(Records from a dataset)
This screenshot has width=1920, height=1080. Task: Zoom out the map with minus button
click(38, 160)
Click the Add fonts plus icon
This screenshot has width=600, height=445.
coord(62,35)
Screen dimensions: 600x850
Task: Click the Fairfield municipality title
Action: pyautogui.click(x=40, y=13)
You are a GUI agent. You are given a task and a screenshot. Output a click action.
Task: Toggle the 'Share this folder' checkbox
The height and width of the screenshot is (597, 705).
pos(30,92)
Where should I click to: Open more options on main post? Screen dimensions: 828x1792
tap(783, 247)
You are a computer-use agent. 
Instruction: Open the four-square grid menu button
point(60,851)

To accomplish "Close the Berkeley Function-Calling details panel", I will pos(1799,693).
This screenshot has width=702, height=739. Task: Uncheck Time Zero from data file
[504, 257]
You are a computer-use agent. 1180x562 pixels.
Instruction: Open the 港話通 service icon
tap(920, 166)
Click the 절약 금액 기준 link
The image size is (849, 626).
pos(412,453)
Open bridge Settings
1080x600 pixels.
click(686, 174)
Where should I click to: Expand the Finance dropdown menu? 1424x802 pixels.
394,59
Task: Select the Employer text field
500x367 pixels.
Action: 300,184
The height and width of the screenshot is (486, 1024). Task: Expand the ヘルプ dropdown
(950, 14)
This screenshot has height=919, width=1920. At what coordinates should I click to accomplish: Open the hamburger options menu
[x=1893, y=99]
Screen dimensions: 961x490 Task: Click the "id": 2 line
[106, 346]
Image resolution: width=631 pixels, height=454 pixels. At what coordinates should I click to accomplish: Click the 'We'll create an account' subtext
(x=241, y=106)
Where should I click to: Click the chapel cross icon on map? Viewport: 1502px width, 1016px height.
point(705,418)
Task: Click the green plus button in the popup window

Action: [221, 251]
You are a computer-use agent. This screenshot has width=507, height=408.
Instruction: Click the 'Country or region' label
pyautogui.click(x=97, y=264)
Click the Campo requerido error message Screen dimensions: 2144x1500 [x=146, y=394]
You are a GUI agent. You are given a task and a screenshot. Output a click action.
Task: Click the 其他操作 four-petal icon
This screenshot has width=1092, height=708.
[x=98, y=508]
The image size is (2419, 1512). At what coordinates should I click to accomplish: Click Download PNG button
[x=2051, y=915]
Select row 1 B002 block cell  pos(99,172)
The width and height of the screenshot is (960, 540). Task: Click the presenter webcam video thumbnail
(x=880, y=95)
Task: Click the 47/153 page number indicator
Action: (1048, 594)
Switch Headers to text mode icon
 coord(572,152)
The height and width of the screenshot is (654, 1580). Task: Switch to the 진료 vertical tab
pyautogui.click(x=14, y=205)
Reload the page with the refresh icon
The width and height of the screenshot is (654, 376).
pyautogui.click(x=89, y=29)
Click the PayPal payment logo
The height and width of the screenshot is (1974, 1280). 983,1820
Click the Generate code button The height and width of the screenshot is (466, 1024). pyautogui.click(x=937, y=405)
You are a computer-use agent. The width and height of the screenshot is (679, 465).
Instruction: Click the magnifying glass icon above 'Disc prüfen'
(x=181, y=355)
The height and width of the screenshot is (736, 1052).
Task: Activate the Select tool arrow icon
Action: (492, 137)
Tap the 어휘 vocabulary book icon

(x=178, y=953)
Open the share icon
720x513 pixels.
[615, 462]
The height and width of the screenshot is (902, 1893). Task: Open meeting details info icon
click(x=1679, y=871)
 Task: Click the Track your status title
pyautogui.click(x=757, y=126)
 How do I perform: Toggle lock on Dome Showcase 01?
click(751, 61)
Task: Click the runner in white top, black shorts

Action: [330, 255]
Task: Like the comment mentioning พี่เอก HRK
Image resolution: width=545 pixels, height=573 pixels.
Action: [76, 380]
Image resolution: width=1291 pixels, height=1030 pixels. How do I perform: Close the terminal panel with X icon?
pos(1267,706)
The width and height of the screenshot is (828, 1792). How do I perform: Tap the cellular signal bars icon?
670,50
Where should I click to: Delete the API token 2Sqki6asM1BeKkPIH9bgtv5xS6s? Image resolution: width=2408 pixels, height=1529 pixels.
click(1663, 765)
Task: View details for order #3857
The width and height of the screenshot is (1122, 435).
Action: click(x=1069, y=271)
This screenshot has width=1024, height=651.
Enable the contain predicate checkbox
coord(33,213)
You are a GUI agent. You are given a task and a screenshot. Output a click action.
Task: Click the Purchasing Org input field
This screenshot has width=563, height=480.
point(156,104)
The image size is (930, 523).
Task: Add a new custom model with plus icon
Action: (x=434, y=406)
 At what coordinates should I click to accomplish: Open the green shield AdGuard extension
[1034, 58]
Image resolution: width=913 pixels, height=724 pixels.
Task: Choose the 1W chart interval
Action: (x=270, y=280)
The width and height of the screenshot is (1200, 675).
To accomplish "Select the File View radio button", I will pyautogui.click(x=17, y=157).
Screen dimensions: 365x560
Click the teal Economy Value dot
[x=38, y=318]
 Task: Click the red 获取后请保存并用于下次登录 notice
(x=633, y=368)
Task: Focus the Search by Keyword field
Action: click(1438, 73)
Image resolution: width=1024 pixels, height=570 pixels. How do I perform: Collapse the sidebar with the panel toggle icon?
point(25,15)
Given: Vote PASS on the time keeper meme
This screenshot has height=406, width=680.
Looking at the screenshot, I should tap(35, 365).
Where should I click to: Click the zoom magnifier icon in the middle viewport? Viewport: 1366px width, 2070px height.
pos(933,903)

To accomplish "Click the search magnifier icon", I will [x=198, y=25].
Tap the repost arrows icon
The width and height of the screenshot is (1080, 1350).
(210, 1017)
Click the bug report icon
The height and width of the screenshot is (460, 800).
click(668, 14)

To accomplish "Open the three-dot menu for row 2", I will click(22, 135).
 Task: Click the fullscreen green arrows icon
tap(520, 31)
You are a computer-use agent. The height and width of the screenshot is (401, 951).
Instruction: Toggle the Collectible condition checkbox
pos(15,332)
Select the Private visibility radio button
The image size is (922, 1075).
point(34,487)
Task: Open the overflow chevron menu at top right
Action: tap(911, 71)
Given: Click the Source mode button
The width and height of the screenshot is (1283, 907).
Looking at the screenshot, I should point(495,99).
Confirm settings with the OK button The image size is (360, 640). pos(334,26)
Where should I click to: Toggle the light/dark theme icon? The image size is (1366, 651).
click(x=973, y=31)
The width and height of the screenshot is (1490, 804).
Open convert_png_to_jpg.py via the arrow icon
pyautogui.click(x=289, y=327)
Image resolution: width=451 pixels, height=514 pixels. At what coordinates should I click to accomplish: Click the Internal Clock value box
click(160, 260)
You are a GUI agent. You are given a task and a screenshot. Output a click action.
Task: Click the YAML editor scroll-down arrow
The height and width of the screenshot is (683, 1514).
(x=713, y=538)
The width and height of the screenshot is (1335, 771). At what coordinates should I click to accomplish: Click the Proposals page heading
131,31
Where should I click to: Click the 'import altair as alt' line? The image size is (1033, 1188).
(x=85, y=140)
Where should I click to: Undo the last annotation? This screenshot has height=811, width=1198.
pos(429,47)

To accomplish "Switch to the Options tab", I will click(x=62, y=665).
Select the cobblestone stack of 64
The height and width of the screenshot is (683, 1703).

> [INSTRUCTIONS TO FOLLOW]:
Nothing is to be left out, and every entry is to be transcribed exactly.

> [TASK RESPONSE]:
This screenshot has width=1920, height=1080. Task: Zoom out the map with minus button
click(38, 160)
Click the Add fonts plus icon
This screenshot has width=600, height=445.
coord(62,35)
Screen dimensions: 600x850
Task: Click the Fairfield municipality title
Action: pyautogui.click(x=40, y=13)
You are a GUI agent. You are given a task and a screenshot. Output a click action.
Task: Toggle the 'Share this folder' checkbox
The height and width of the screenshot is (597, 705).
pos(30,92)
Where should I click to: Open more options on main post? Screen dimensions: 828x1792
tap(783, 247)
You are a computer-use agent. 
Instruction: Open the four-square grid menu button
point(60,851)

To accomplish "Close the Berkeley Function-Calling details panel", I will pos(1799,693).
This screenshot has width=702, height=739. Task: Uncheck Time Zero from data file
[504, 257]
You are a computer-use agent. 1180x562 pixels.
Instruction: Open the 港話通 service icon
tap(920, 166)
Click the 절약 금액 기준 link
The image size is (849, 626).
pos(412,453)
Open bridge Settings
1080x600 pixels.
click(686, 174)
Where should I click to: Expand the Finance dropdown menu? 1424x802 pixels.
394,59
Task: Select the Employer text field
500x367 pixels.
Action: 300,184
The height and width of the screenshot is (486, 1024). Task: Expand the ヘルプ dropdown
(950, 14)
This screenshot has height=919, width=1920. At what coordinates should I click to accomplish: Open the hamburger options menu
[x=1893, y=99]
Screen dimensions: 961x490 Task: Click the "id": 2 line
[106, 346]
Image resolution: width=631 pixels, height=454 pixels. At what coordinates should I click to accomplish: Click the 'We'll create an account' subtext
(x=241, y=106)
Where should I click to: Click the chapel cross icon on map? Viewport: 1502px width, 1016px height.
point(705,418)
Task: Click the green plus button in the popup window

Action: [221, 251]
You are a computer-use agent. This screenshot has width=507, height=408.
Instruction: Click the 'Country or region' label
pyautogui.click(x=97, y=264)
Click the Campo requerido error message Screen dimensions: 2144x1500 [x=146, y=394]
You are a GUI agent. You are given a task and a screenshot. Output a click action.
Task: Click the 其他操作 four-petal icon
This screenshot has width=1092, height=708.
[x=98, y=508]
The image size is (2419, 1512). At what coordinates should I click to accomplish: Click Download PNG button
[x=2051, y=915]
Select row 1 B002 block cell  pos(99,172)
The width and height of the screenshot is (960, 540). Task: Click the presenter webcam video thumbnail
(x=880, y=95)
Task: Click the 47/153 page number indicator
Action: (1048, 594)
Switch Headers to text mode icon
 coord(572,152)
The height and width of the screenshot is (654, 1580). Task: Switch to the 진료 vertical tab
pyautogui.click(x=14, y=205)
Reload the page with the refresh icon
The width and height of the screenshot is (654, 376).
pyautogui.click(x=89, y=29)
Click the PayPal payment logo
The height and width of the screenshot is (1974, 1280). 983,1820
Click the Generate code button The height and width of the screenshot is (466, 1024). pyautogui.click(x=937, y=405)
You are a computer-use agent. The width and height of the screenshot is (679, 465).
Instruction: Click the magnifying glass icon above 'Disc prüfen'
(x=181, y=355)
The height and width of the screenshot is (736, 1052).
Task: Activate the Select tool arrow icon
Action: (492, 137)
Tap the 어휘 vocabulary book icon

(x=178, y=953)
Open the share icon
720x513 pixels.
[615, 462]
The height and width of the screenshot is (902, 1893). Task: Open meeting details info icon
click(x=1679, y=871)
 Task: Click the Track your status title
pyautogui.click(x=757, y=126)
 How do I perform: Toggle lock on Dome Showcase 01?
click(751, 61)
Task: Click the runner in white top, black shorts

Action: [330, 255]
Task: Like the comment mentioning พี่เอก HRK
Image resolution: width=545 pixels, height=573 pixels.
Action: [76, 380]
Image resolution: width=1291 pixels, height=1030 pixels. How do I perform: Close the terminal panel with X icon?
pos(1267,706)
The width and height of the screenshot is (828, 1792). How do I perform: Tap the cellular signal bars icon?
670,50
Where should I click to: Delete the API token 2Sqki6asM1BeKkPIH9bgtv5xS6s? Image resolution: width=2408 pixels, height=1529 pixels.
click(1663, 765)
Task: View details for order #3857
The width and height of the screenshot is (1122, 435).
Action: click(x=1069, y=271)
This screenshot has width=1024, height=651.
Enable the contain predicate checkbox
coord(33,213)
You are a GUI agent. You are given a task and a screenshot. Output a click action.
Task: Click the Purchasing Org input field
This screenshot has width=563, height=480.
point(156,104)
The image size is (930, 523).
Task: Add a new custom model with plus icon
Action: (x=434, y=406)
 At what coordinates should I click to accomplish: Open the green shield AdGuard extension
[1034, 58]
Image resolution: width=913 pixels, height=724 pixels.
Task: Choose the 1W chart interval
Action: (x=270, y=280)
The width and height of the screenshot is (1200, 675).
To accomplish "Select the File View radio button", I will pyautogui.click(x=17, y=157).
Screen dimensions: 365x560
Click the teal Economy Value dot
[x=38, y=318]
 Task: Click the red 获取后请保存并用于下次登录 notice
(x=633, y=368)
Task: Focus the Search by Keyword field
Action: click(1438, 73)
Image resolution: width=1024 pixels, height=570 pixels. How do I perform: Collapse the sidebar with the panel toggle icon?
point(25,15)
Given: Vote PASS on the time keeper meme
This screenshot has height=406, width=680.
Looking at the screenshot, I should tap(35, 365).
Where should I click to: Click the zoom magnifier icon in the middle viewport? Viewport: 1366px width, 2070px height.
pos(933,903)

To accomplish "Click the search magnifier icon", I will [x=198, y=25].
Tap the repost arrows icon
The width and height of the screenshot is (1080, 1350).
(210, 1017)
Click the bug report icon
The height and width of the screenshot is (460, 800).
click(668, 14)

To accomplish "Open the three-dot menu for row 2", I will click(22, 135).
 Task: Click the fullscreen green arrows icon
tap(520, 31)
You are a computer-use agent. The height and width of the screenshot is (401, 951).
Instruction: Toggle the Collectible condition checkbox
pos(15,332)
Select the Private visibility radio button
The image size is (922, 1075).
point(34,487)
Task: Open the overflow chevron menu at top right
Action: tap(911, 71)
Given: Click the Source mode button
The width and height of the screenshot is (1283, 907).
Looking at the screenshot, I should point(495,99).
Confirm settings with the OK button The image size is (360, 640). pos(334,26)
Where should I click to: Toggle the light/dark theme icon? The image size is (1366, 651).
click(x=973, y=31)
The width and height of the screenshot is (1490, 804).
Open convert_png_to_jpg.py via the arrow icon
pyautogui.click(x=289, y=327)
Image resolution: width=451 pixels, height=514 pixels. At what coordinates should I click to accomplish: Click the Internal Clock value box
click(160, 260)
You are a GUI agent. You are given a task and a screenshot. Output a click action.
Task: Click the YAML editor scroll-down arrow
The height and width of the screenshot is (683, 1514).
(x=713, y=538)
The width and height of the screenshot is (1335, 771). At what coordinates should I click to accomplish: Click the Proposals page heading
131,31
Where should I click to: Click the 'import altair as alt' line? The image size is (1033, 1188).
(x=85, y=140)
Where should I click to: Undo the last annotation? This screenshot has height=811, width=1198.
pos(429,47)

To accomplish "Switch to the Options tab", I will click(x=62, y=665).
Select the cobblestone stack of 64
The height and width of the screenshot is (683, 1703).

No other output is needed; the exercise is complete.